When a line contains the string "will", it counts once; give the total of such lines in the entries below and nothing else.

┌──

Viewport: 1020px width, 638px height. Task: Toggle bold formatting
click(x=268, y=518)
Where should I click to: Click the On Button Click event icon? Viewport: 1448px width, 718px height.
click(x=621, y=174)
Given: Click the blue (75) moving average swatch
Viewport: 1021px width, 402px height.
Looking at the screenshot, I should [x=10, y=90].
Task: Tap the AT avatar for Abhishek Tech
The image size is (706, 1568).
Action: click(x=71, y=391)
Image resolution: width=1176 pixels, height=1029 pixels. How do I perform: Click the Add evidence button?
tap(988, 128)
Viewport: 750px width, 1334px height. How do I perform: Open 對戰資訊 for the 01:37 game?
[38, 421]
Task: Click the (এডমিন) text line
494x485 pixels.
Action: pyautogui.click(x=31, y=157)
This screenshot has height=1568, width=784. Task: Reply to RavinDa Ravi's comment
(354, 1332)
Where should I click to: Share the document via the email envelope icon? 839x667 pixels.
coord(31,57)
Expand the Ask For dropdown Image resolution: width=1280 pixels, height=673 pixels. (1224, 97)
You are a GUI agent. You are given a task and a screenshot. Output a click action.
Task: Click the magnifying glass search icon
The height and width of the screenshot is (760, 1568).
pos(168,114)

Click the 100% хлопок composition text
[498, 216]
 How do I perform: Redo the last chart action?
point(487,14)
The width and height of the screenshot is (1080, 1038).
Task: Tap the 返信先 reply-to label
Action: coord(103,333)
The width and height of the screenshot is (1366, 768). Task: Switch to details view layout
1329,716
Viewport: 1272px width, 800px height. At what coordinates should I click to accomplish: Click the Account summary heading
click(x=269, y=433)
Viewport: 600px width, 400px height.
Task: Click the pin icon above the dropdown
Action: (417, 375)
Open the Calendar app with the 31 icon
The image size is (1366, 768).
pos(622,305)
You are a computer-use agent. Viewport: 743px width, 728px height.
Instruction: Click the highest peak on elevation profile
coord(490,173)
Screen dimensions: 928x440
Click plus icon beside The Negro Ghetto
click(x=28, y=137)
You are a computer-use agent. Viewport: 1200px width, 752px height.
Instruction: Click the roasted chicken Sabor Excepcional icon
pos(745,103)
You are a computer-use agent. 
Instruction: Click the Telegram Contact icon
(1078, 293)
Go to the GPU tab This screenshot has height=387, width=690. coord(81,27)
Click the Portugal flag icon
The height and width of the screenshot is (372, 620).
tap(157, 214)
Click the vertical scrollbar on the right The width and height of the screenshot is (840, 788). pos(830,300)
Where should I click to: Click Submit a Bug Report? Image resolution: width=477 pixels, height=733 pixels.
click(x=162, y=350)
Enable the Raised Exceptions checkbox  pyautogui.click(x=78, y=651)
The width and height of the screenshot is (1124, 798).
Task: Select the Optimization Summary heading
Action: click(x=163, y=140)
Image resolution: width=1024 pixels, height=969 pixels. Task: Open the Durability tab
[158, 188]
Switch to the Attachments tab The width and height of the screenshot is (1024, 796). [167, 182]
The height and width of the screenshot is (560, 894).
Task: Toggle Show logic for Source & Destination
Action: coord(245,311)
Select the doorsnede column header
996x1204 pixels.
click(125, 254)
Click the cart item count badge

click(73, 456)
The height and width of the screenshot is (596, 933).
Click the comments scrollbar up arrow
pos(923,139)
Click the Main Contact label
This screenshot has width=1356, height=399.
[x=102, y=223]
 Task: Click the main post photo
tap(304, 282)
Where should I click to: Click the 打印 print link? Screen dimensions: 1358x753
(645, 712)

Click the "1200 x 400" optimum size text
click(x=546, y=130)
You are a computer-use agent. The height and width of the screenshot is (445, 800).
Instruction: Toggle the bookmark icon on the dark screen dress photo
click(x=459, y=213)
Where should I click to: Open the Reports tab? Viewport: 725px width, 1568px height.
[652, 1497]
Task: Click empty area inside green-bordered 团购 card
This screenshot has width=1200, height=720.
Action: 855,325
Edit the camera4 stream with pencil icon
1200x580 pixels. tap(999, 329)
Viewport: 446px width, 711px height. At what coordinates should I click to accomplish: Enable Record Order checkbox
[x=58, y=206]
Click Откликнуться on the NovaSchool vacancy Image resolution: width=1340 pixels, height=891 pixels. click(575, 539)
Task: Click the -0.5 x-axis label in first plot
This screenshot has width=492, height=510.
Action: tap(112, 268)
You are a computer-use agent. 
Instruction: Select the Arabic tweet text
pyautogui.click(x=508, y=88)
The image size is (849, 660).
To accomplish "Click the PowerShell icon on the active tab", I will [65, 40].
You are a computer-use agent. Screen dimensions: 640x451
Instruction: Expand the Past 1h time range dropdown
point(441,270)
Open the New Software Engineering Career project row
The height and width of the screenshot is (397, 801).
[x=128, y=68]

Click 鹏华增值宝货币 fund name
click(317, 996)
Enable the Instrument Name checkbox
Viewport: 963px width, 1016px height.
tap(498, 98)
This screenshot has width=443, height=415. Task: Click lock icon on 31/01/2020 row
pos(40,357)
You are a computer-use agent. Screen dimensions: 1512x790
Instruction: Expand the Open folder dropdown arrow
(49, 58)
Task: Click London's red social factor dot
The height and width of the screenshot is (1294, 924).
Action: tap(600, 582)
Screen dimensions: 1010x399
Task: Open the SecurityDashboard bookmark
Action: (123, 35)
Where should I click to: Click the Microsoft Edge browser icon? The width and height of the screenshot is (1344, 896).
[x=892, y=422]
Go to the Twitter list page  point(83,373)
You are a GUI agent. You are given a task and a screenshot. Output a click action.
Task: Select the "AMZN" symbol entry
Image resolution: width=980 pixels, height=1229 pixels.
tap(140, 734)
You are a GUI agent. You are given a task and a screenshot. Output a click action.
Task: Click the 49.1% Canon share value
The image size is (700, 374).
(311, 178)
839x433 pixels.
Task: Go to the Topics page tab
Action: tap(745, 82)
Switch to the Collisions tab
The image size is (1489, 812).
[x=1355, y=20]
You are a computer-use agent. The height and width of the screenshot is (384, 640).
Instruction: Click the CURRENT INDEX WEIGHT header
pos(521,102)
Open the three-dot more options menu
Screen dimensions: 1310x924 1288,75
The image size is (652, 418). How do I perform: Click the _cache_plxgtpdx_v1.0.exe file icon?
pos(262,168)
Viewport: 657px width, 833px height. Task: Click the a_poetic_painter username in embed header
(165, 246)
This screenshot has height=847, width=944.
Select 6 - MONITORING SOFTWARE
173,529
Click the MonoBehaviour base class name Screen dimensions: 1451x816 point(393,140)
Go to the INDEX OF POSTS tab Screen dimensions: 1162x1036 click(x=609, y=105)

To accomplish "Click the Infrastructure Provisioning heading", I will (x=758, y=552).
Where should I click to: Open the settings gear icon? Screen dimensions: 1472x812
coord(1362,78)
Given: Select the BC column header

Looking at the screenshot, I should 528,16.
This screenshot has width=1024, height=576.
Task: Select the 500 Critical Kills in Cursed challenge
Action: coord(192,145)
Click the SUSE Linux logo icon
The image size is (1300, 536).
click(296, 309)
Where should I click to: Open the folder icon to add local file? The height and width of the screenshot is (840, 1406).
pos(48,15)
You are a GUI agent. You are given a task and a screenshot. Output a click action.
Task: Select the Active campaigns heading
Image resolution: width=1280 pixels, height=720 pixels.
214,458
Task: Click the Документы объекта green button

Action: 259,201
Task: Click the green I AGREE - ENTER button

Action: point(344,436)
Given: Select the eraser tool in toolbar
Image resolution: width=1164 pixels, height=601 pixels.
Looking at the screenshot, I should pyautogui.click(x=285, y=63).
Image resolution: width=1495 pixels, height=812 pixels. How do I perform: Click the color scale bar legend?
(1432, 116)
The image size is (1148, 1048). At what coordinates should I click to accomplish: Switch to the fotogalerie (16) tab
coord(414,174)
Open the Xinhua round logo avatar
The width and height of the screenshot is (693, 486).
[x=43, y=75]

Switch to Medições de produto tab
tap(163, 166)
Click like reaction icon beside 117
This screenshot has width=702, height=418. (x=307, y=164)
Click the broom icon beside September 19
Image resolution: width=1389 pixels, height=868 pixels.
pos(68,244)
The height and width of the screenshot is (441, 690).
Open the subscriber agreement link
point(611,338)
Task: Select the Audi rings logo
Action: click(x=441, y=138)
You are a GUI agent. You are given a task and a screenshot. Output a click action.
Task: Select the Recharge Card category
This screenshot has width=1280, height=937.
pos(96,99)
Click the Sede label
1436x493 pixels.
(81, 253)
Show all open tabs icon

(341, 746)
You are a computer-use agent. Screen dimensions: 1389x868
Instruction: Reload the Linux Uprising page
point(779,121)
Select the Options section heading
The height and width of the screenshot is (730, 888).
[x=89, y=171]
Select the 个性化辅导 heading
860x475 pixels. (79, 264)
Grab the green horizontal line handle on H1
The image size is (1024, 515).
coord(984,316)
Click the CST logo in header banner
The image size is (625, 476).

└──

> Answer area: 2